Ces principes, a-t-il rappelé, doivent être adaptés aux spécificités culturelles africaines. C’est dans cet esprit que la Chaire UNESCO de Bioéthique de l’Université Alassane Ouattara a récemment lancé un concours de traduction des principes de l’éthique de l’IA en langues africaines, pour en favoriser une appropriation locale. Les langues retenues pour l’édition 2024 en Côte d’Ivoire sont le baoulé, le bété, le malinké et le sénoufo.
La conférence du Professeur Lazare POAMÉ a également abordé les défis éthiques posés par l’IA dans le milieu éducatif. Parmi ceux-ci, figurent : l’accès équitable aux ressources pédagogiques, la préservation de l’intégrité scientifique, la réaffirmation de l’autorité pédagogique des enseignants face à des apprenants technologiquement augmentés. Ces préoccupations, parfaitement légitimes, ont conduit la Chaire UNESCO de Bioéthique de l’Université Alassane Ouattara (UAO) à programmer l’organisation d’un Colloque quadricontinental sur cette thématique : « L’éthique de l’intelligence artificielle et la docimologie au 21ème siècle : enseigner et évaluer autrement avec l’IA générative ». Ce colloque est prévu pour les 22 et 23 mai 2025 à l’UAO.
Le Professeur Lazare POAMÉ a également discuté des impacts de l’IA générative sur la docimologie, soulignant les changements qu’elle pourrait apporter dans les méthodes d’évaluation.

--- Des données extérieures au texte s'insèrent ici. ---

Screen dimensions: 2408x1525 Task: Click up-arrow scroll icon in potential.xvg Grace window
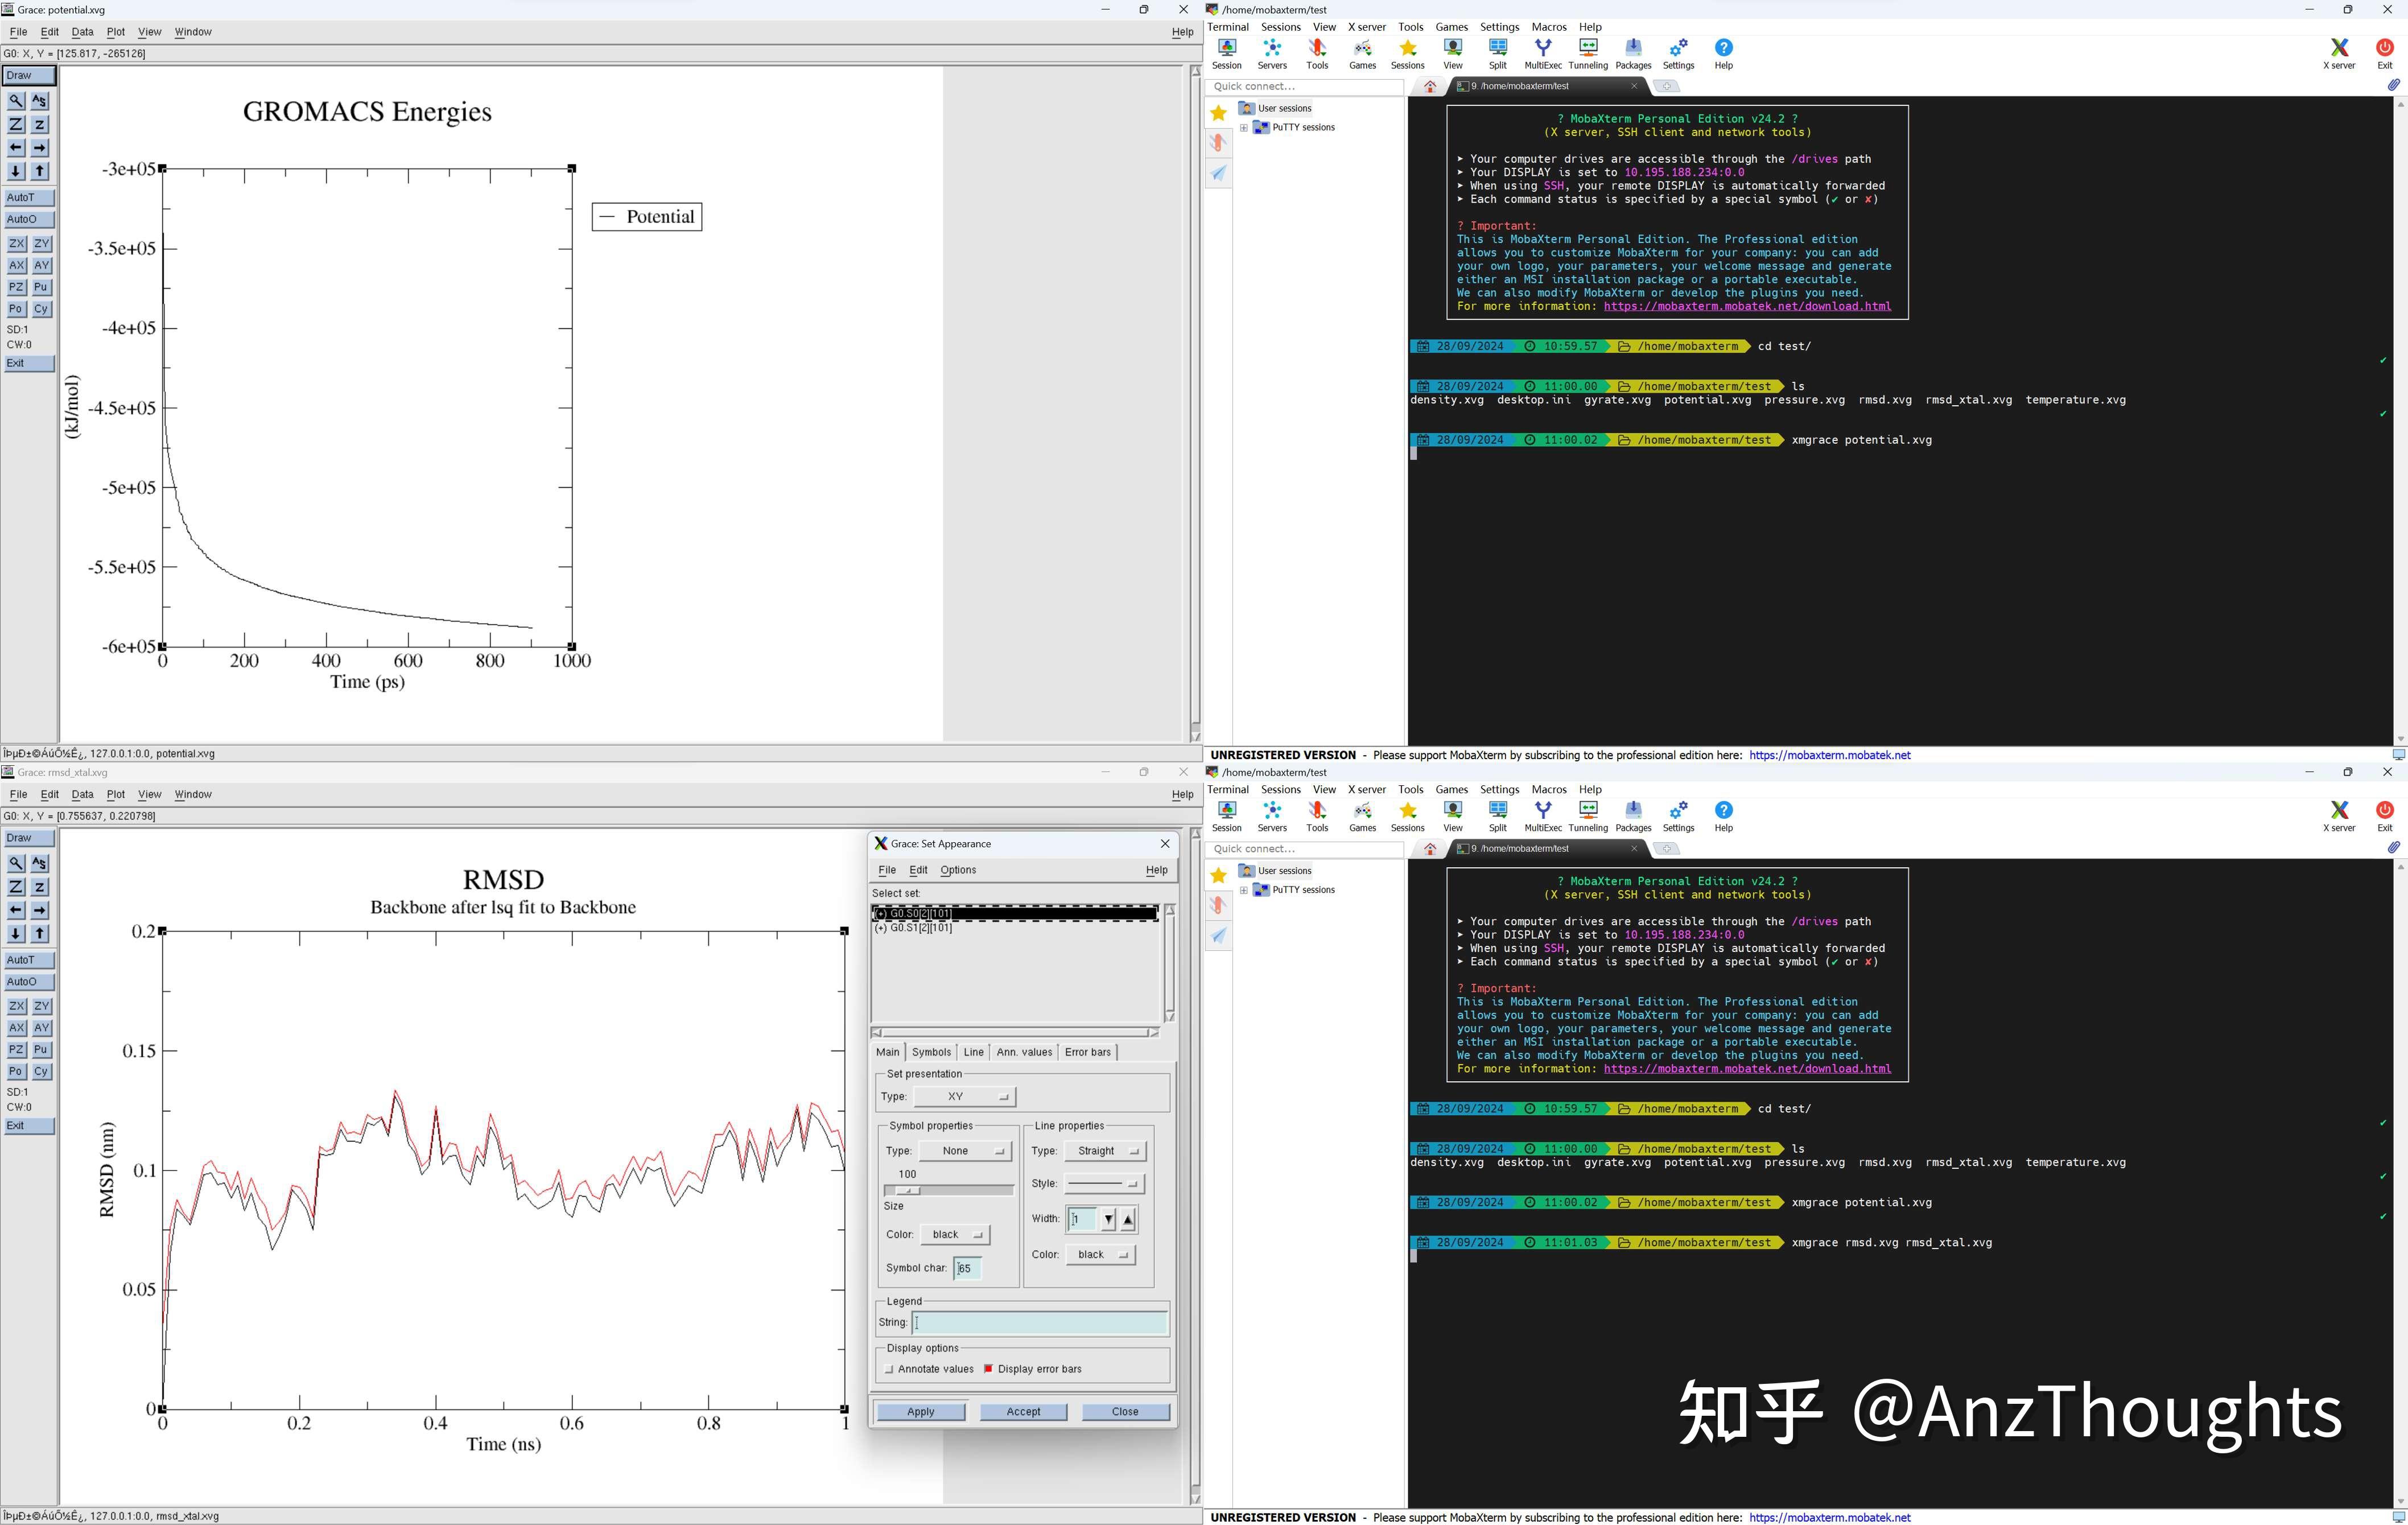[40, 171]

Le Professeur Poamé a plaidé pour une intégration de l’enseignement de l’éthique de l’IA dans les programmes universitaires. Selon lui, cette démarche est essentielle pour préserver l’humanité à une époque où le numérique redéfinit les frontières du possible. Il a déclaré : « L’institutionnalisation de l’enseignement de l’éthique de l’IA est une nécessité vitale », appelant à une révision des modes de transmission et d’évaluation des savoirs. La conférence s’est achevée sur un appel à la vigilance collective pour garantir que l’IA contribue à l’épanouissement des apprenants tout en respectant les valeurs fondamentales qui sous-tendent notre humanité.